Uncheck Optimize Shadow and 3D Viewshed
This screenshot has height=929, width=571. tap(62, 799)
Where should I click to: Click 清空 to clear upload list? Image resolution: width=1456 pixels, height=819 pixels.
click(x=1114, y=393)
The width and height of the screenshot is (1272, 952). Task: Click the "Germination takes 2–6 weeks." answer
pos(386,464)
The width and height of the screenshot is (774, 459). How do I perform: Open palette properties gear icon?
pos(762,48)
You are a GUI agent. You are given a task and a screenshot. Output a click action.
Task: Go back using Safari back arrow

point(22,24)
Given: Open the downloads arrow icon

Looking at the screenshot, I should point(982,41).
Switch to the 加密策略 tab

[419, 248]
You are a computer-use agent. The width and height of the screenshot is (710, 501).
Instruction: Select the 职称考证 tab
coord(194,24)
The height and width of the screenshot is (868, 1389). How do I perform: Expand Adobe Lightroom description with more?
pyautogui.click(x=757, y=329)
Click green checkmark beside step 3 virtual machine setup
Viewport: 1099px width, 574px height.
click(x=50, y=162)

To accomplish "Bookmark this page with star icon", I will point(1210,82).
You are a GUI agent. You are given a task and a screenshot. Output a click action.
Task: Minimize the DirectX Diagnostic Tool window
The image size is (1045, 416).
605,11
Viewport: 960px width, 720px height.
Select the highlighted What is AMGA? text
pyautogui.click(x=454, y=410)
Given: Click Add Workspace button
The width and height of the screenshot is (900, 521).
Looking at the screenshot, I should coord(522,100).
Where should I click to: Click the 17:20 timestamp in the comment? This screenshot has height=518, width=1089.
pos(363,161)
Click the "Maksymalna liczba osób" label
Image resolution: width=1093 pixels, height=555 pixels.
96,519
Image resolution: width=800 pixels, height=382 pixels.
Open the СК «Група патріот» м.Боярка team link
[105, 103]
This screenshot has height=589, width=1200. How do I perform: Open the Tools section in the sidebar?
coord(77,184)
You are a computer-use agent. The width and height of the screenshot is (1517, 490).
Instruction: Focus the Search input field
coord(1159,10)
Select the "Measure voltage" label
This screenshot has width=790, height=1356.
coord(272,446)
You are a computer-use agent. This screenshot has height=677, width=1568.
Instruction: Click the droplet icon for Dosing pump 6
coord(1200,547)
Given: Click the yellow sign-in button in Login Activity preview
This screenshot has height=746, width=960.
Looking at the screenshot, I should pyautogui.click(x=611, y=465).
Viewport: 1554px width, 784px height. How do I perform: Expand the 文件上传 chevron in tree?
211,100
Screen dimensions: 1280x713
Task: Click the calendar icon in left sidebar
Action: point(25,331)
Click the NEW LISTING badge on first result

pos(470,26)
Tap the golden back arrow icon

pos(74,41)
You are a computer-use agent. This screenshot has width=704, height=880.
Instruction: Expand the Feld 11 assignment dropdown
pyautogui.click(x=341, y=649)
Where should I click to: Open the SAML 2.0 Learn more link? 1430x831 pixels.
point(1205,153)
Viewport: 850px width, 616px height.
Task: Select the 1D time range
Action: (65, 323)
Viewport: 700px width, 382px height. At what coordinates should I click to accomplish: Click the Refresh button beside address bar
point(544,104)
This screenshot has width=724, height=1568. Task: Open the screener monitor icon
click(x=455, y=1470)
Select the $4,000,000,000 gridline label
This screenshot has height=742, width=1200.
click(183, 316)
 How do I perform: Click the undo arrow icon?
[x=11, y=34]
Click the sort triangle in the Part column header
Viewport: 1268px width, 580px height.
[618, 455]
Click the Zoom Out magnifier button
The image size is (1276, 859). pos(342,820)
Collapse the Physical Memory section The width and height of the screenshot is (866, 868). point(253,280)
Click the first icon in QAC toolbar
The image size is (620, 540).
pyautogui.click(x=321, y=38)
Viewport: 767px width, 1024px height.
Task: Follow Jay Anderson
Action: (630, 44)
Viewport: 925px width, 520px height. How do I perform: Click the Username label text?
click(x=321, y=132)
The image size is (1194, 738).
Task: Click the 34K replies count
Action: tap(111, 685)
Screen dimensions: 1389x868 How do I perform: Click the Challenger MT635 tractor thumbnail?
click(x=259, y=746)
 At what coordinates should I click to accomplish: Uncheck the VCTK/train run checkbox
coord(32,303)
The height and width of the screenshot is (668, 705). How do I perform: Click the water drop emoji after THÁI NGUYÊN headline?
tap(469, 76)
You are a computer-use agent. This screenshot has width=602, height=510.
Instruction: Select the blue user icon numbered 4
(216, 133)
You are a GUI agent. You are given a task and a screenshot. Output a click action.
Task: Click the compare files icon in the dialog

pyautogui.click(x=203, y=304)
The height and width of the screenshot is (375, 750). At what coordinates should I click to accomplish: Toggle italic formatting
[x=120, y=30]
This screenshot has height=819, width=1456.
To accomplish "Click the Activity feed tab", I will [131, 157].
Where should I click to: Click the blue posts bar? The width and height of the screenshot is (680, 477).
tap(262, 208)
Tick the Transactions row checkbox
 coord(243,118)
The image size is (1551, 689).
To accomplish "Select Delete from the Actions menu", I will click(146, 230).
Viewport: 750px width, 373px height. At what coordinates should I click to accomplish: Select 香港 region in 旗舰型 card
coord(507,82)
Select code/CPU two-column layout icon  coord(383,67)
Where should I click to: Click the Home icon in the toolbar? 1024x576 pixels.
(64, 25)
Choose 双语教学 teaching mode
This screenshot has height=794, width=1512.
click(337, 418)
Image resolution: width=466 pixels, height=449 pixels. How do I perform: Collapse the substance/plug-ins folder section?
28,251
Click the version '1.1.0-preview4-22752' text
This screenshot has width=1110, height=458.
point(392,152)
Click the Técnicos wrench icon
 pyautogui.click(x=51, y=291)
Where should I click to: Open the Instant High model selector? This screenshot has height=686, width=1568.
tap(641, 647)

▶ What is required: Swap "magnifier" for "lens" in the material, starting with the line that contains "How do I perform: Click the undo arrow icon?" and going on through the line that contains "Action: (630, 44)". Return only those lines, with nothing else changed.

▶ Solution for this task:
 How do I perform: Click the undo arrow icon?
[x=11, y=34]
Click the sort triangle in the Part column header
Viewport: 1268px width, 580px height.
[618, 455]
Click the Zoom Out lens button
The image size is (1276, 859). pos(342,820)
Collapse the Physical Memory section The width and height of the screenshot is (866, 868). point(253,280)
Click the first icon in QAC toolbar
The image size is (620, 540).
pyautogui.click(x=321, y=38)
Viewport: 767px width, 1024px height.
Task: Follow Jay Anderson
Action: (630, 44)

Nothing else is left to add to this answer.